▸ ASSIGNMENT
List each line of the data that holds the string "computer".

(Items from a data source)
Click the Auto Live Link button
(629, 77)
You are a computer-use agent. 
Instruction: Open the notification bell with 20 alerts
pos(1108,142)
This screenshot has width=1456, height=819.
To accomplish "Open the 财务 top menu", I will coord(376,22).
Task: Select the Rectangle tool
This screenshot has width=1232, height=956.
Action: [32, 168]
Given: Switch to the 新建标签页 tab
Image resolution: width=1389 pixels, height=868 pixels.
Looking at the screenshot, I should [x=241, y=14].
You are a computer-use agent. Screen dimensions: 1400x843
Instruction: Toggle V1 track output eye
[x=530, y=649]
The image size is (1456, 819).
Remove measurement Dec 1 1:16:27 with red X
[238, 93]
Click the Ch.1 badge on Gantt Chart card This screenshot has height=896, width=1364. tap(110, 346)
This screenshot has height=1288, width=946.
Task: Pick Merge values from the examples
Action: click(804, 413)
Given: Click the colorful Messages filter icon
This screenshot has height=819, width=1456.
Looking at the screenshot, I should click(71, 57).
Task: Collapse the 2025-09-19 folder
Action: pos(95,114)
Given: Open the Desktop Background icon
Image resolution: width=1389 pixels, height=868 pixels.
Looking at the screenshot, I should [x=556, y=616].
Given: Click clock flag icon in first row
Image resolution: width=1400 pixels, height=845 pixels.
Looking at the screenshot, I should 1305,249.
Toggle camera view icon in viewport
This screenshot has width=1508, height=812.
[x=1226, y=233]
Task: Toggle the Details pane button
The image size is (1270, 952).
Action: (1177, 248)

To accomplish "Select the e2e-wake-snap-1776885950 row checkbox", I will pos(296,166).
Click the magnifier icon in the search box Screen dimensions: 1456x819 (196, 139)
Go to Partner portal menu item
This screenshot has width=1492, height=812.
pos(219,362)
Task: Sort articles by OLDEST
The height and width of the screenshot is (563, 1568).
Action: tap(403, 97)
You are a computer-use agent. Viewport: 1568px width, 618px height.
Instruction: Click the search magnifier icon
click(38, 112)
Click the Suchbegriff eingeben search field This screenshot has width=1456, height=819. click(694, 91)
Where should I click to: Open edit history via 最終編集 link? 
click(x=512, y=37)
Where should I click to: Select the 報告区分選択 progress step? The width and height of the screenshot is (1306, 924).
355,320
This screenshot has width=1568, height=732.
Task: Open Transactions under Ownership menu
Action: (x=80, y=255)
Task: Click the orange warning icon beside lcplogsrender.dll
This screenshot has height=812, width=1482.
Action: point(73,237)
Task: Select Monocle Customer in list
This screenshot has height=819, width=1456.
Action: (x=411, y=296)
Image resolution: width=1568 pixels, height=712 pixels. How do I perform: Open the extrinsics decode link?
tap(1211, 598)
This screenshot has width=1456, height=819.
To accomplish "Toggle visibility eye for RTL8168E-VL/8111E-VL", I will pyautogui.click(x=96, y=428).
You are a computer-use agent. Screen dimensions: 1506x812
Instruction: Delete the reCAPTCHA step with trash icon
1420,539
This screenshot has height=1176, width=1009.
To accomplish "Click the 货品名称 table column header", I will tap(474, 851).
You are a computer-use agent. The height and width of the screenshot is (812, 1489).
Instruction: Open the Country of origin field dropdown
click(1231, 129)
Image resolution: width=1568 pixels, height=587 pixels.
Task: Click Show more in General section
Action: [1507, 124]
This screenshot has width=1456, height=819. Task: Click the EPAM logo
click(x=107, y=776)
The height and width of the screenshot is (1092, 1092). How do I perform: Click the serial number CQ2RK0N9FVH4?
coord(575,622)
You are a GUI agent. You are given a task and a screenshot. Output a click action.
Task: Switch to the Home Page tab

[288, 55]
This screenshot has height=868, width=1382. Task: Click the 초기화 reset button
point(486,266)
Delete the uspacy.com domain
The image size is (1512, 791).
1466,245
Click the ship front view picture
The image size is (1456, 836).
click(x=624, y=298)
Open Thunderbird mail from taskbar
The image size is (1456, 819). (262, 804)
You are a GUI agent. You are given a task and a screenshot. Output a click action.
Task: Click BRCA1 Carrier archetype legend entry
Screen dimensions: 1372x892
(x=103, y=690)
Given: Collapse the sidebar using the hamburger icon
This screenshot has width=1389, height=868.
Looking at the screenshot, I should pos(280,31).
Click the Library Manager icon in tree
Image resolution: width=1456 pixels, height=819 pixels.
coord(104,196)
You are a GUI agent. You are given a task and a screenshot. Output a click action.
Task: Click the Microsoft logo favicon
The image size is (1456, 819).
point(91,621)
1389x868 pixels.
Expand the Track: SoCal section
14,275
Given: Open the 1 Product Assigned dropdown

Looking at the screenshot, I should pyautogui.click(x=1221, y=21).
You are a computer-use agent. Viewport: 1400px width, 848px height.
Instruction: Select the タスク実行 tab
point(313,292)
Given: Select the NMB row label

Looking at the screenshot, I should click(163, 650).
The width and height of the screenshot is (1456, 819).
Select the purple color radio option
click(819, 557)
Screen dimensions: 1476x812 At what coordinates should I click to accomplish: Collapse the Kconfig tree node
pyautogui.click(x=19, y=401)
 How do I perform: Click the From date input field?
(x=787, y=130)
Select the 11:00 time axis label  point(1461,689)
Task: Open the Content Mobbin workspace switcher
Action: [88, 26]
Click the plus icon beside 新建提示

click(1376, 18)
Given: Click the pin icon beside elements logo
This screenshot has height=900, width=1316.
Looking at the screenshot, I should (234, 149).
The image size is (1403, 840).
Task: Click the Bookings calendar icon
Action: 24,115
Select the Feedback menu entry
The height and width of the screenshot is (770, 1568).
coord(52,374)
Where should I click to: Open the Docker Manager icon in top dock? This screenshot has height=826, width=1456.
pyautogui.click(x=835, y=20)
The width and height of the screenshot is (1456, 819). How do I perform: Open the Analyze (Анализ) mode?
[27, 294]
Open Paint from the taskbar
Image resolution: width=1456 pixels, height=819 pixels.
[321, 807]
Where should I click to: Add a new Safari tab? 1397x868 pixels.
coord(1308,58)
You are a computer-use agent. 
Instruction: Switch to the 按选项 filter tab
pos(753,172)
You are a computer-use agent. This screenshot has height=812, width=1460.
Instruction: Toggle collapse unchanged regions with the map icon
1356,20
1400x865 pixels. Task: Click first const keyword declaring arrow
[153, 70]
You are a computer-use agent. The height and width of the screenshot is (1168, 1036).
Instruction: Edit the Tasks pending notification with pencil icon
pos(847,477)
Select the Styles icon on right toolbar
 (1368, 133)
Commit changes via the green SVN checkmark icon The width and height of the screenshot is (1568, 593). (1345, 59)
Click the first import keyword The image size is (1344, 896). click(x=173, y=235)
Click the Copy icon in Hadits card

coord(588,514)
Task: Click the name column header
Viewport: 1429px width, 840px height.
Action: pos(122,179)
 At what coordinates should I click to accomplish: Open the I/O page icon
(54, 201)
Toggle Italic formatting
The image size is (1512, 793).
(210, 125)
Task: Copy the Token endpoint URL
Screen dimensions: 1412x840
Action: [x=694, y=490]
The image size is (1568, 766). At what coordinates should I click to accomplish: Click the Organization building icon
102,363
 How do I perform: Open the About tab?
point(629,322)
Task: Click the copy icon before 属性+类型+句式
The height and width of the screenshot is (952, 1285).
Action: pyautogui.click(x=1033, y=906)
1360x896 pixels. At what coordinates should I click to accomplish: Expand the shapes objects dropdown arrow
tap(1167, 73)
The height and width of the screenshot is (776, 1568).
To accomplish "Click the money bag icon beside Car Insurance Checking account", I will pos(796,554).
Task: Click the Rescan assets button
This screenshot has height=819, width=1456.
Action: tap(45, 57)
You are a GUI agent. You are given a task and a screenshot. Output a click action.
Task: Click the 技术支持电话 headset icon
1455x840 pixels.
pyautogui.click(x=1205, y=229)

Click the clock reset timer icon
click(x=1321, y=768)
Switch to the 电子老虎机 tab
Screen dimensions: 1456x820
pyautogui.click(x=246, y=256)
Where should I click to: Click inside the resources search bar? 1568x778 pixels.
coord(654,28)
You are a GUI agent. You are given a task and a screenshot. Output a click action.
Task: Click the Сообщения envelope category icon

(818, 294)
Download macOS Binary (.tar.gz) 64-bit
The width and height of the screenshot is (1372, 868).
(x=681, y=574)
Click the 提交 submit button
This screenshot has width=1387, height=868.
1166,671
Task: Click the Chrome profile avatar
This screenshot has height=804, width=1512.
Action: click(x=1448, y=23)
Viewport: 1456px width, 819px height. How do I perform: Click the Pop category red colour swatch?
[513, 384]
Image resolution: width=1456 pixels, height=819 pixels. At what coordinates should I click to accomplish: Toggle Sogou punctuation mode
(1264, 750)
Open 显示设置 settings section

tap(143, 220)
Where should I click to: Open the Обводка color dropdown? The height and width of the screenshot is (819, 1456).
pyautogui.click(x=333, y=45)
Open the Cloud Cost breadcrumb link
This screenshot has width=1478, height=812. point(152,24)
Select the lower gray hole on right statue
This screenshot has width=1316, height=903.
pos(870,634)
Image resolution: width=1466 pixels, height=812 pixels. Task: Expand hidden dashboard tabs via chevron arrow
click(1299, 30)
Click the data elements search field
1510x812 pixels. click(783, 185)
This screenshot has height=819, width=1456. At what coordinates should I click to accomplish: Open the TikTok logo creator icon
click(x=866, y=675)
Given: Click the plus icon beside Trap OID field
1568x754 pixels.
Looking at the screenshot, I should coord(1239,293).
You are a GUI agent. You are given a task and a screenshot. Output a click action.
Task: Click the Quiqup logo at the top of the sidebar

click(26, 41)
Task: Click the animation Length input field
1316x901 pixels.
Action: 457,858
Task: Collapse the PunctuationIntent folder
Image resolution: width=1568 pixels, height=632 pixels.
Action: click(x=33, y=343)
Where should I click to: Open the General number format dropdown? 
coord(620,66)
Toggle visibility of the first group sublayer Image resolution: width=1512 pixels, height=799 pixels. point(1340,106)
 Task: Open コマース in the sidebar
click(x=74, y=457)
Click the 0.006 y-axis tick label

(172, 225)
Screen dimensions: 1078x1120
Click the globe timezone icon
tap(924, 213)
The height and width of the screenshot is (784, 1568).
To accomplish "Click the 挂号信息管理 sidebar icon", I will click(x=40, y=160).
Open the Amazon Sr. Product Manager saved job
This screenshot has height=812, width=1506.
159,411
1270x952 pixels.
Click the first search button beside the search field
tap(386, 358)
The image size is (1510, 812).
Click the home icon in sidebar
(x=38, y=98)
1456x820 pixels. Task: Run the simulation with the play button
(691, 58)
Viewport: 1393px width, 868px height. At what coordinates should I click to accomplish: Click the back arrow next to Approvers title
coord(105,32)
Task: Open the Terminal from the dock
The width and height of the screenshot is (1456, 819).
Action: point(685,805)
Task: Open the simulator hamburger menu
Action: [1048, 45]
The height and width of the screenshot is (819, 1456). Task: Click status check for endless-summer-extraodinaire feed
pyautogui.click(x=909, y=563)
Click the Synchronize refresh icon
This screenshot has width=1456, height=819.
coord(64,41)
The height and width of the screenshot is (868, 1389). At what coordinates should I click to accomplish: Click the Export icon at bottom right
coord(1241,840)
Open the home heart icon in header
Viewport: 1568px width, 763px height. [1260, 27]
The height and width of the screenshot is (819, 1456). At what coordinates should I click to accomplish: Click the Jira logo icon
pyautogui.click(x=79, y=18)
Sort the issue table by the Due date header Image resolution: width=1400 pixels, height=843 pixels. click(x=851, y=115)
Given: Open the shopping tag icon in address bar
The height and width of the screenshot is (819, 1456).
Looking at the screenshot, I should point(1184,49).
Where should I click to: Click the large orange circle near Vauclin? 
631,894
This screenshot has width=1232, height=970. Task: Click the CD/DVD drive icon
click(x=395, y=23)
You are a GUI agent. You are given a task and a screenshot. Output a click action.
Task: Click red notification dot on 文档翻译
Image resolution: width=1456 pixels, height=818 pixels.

▸ EXERCISE ANSWER
You are a computer-use agent. 
You are a computer-use agent. Screen dimensions: 1400x843
You are a computer-use agent. Viewport: 1568px width, 618px height.
You are a computer-use agent. Screen dimensions: 1506x812
You are a computer-use agent. The height and width of the screenshot is (812, 1489).
You are a computer-use agent. Viewport: 1400px width, 848px height.
You are a computer-use agent. 
You are a computer-use agent. This screenshot has height=812, width=1460.
You are a computer-use agent. The height and width of the screenshot is (1168, 1036).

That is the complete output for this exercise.